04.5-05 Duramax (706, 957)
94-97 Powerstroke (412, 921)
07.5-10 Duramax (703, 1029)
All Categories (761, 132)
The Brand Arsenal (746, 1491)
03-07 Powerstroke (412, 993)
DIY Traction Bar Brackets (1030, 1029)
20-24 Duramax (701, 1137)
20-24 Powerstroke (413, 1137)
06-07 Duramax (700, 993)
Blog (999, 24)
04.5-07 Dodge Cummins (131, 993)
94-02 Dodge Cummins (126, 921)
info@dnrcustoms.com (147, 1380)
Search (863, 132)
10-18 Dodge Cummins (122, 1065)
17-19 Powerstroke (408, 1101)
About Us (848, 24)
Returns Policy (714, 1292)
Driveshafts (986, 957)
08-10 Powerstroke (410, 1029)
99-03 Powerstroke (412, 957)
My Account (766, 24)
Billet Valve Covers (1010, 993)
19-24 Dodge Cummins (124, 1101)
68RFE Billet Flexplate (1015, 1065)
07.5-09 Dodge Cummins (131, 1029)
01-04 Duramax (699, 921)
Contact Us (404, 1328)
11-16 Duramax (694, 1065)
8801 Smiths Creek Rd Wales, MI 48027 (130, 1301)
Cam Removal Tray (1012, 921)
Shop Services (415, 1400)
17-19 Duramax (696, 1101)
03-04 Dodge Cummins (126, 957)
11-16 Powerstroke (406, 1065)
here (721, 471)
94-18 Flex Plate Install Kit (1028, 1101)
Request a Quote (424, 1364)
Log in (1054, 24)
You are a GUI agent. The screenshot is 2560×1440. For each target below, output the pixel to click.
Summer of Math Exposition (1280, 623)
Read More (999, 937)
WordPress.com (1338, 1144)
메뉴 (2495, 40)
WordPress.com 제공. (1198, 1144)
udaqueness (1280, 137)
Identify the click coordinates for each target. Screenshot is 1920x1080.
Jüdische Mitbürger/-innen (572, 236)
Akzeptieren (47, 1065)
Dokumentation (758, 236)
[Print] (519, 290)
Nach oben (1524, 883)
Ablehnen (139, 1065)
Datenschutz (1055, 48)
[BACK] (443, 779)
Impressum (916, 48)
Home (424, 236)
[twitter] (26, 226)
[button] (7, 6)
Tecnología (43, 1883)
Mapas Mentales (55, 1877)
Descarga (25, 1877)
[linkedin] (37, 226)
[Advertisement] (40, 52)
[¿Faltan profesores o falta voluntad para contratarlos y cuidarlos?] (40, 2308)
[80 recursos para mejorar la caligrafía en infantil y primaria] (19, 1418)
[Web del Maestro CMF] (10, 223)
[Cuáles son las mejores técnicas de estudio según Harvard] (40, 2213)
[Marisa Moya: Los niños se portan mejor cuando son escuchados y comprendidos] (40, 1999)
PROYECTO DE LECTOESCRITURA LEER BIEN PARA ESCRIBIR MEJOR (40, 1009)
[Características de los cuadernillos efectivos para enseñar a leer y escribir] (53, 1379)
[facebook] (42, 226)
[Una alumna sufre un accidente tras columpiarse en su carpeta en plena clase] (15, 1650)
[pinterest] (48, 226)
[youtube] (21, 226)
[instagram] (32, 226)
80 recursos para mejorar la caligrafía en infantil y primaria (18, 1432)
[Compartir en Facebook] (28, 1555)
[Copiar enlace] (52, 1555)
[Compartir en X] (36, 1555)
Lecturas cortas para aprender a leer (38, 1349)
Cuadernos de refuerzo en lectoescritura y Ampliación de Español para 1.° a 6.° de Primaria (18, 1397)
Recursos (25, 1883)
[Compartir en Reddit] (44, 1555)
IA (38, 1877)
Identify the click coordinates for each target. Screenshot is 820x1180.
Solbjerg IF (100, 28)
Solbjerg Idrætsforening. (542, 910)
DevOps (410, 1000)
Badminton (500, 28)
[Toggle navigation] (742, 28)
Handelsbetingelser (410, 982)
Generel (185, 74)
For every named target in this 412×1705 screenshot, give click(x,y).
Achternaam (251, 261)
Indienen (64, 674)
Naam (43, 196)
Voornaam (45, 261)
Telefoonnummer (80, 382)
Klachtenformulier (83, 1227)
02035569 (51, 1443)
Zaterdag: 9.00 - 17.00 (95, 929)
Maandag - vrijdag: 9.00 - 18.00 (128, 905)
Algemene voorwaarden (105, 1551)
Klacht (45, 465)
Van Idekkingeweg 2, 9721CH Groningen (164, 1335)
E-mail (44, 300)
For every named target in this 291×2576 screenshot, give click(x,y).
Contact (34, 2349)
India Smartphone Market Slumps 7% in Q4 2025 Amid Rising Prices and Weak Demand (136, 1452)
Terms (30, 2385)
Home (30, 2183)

# # # # # # #

● TASK INSTRUCTIONS: The line containing "IA (38, 1877)" and all lines after it, to the end of the records, are to be output exactly and alone.

● ANSWER TO THIS EXERCISE:
IA (38, 1877)
Identify the click coordinates for each target. Screenshot is 820x1180.
Solbjerg IF (100, 28)
Solbjerg Idrætsforening. (542, 910)
DevOps (410, 1000)
Badminton (500, 28)
[Toggle navigation] (742, 28)
Handelsbetingelser (410, 982)
Generel (185, 74)
For every named target in this 412×1705 screenshot, give click(x,y).
Achternaam (251, 261)
Indienen (64, 674)
Naam (43, 196)
Voornaam (45, 261)
Telefoonnummer (80, 382)
Klachtenformulier (83, 1227)
02035569 (51, 1443)
Zaterdag: 9.00 - 17.00 (95, 929)
Maandag - vrijdag: 9.00 - 18.00 (128, 905)
Algemene voorwaarden (105, 1551)
Klacht (45, 465)
Van Idekkingeweg 2, 9721CH Groningen (164, 1335)
E-mail (44, 300)
For every named target in this 291×2576 screenshot, give click(x,y).
Contact (34, 2349)
India Smartphone Market Slumps 7% in Q4 2025 Amid Rising Prices and Weak Demand (136, 1452)
Terms (30, 2385)
Home (30, 2183)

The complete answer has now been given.